[Action item] Where the line containing "This screenshot has" appears below, start there and repeat each line exactly to the end. Leave the pictures out.
[[ Data for analysis, beginning ]]
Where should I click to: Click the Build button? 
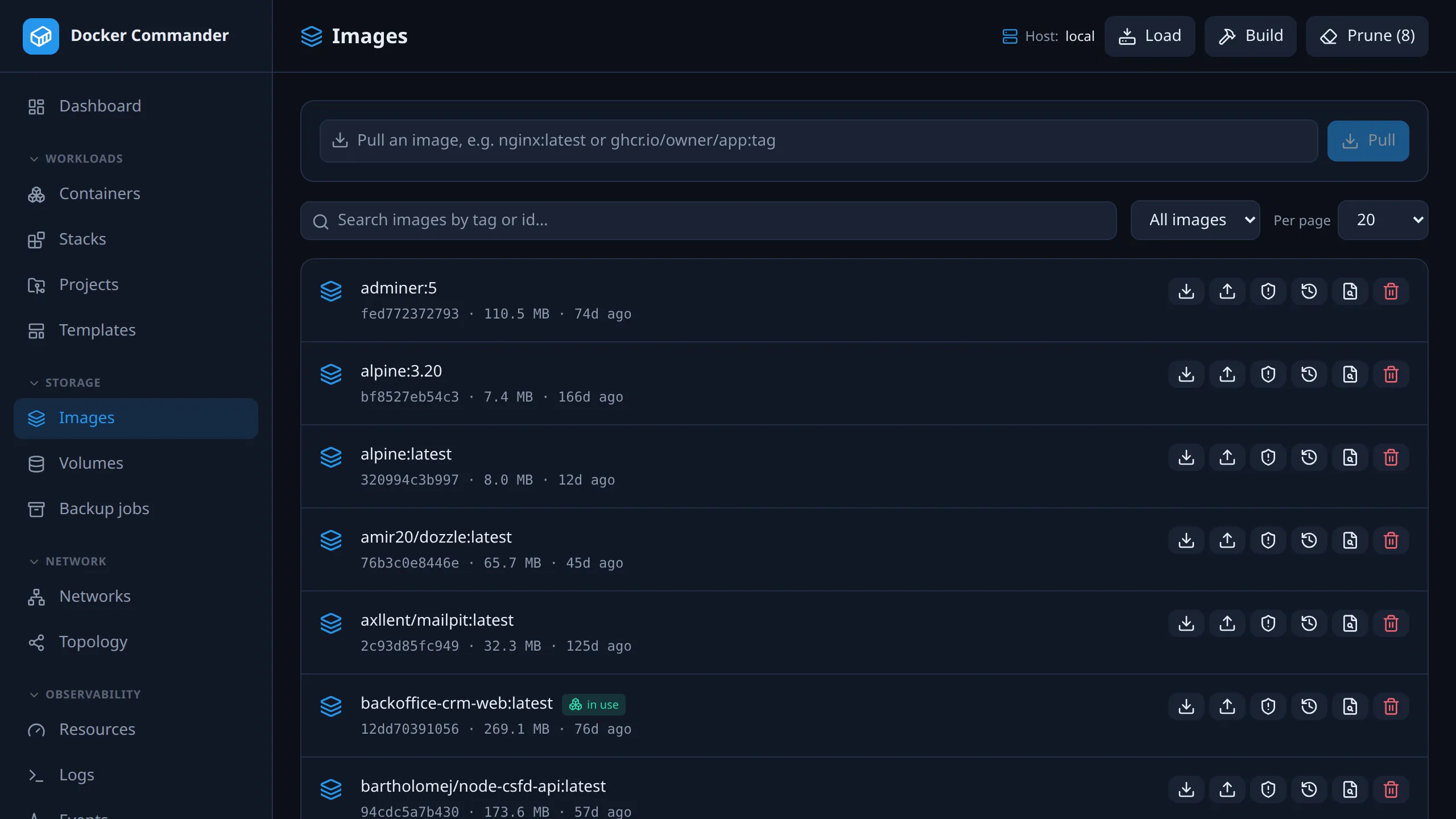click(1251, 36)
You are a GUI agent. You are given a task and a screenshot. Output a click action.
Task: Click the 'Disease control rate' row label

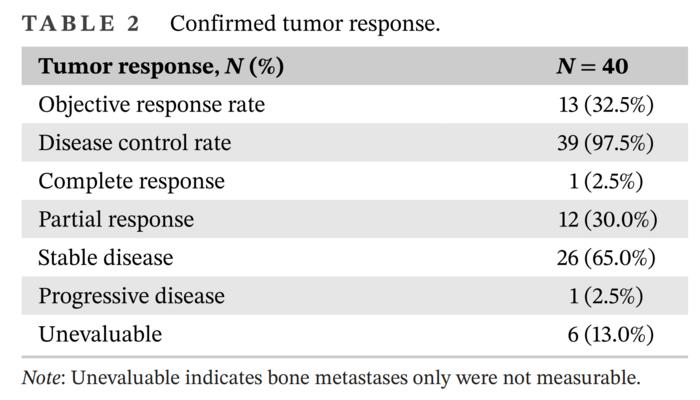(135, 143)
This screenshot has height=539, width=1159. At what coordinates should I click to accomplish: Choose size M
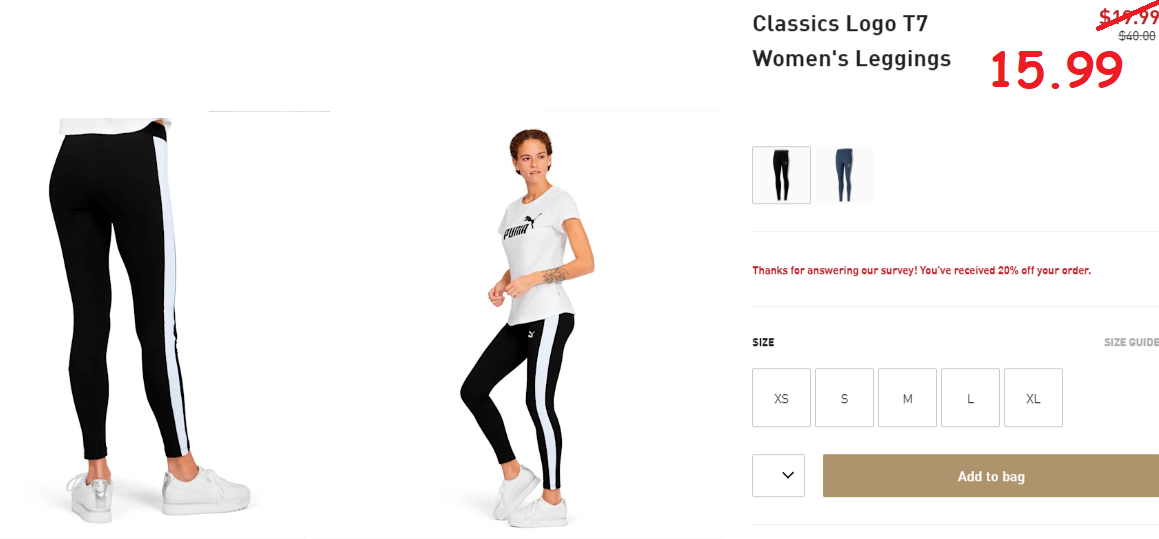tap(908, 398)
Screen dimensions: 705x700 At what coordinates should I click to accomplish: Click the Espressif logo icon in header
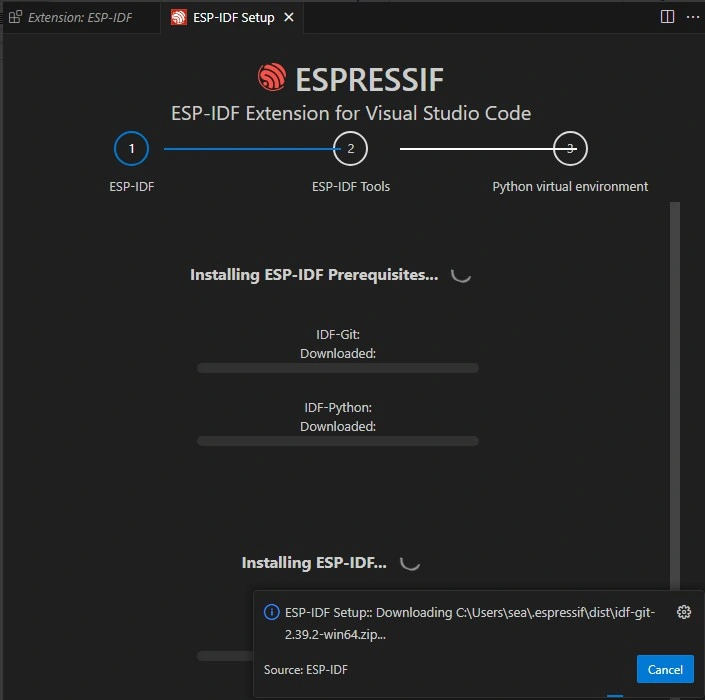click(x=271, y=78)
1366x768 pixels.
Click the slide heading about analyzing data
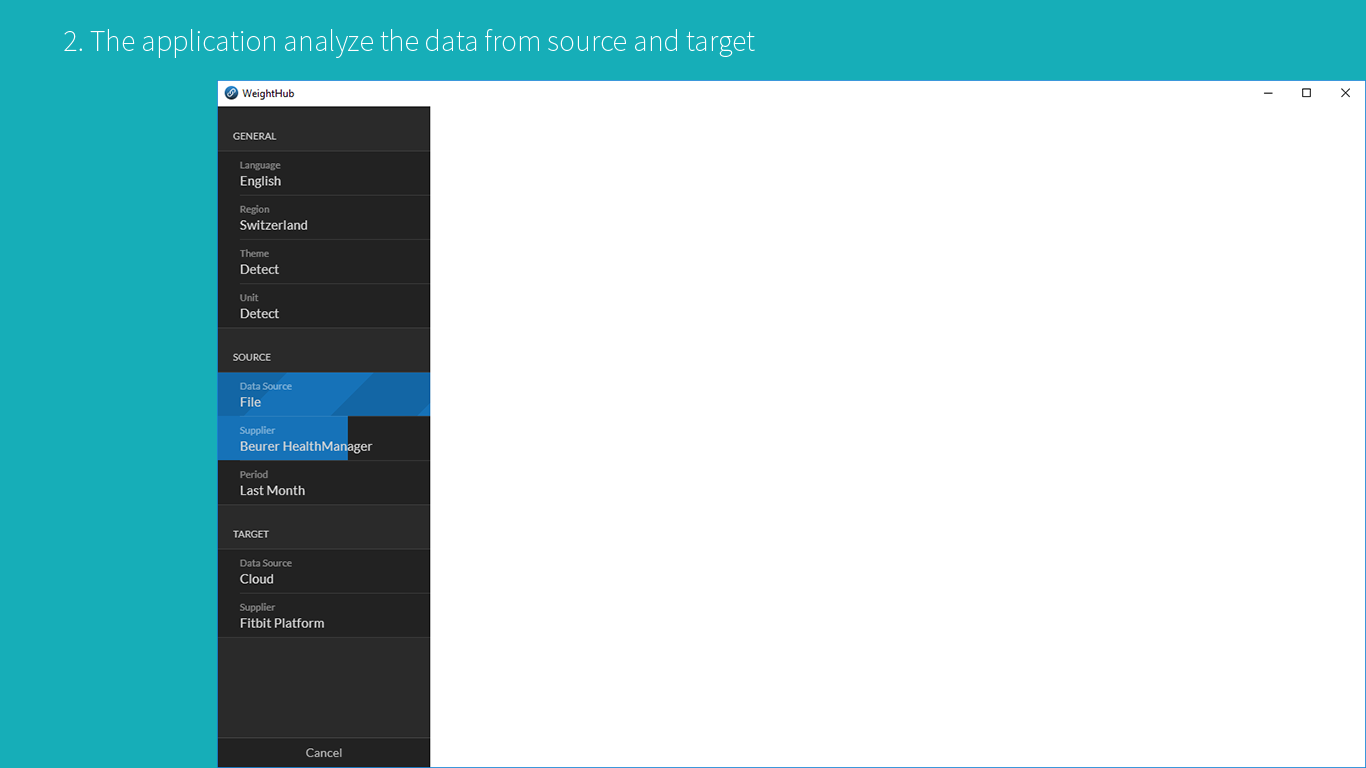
[[ Data for analysis, end ]]
[Solution for this task]
This screenshot has height=539, width=1159. At what coordinates should I click to accomplish: Choose size M
tap(908, 398)
Screen dimensions: 705x700 At what coordinates should I click to accomplish: Click the Espressif logo icon in header
click(x=271, y=78)
1366x768 pixels.
Click the slide heading about analyzing data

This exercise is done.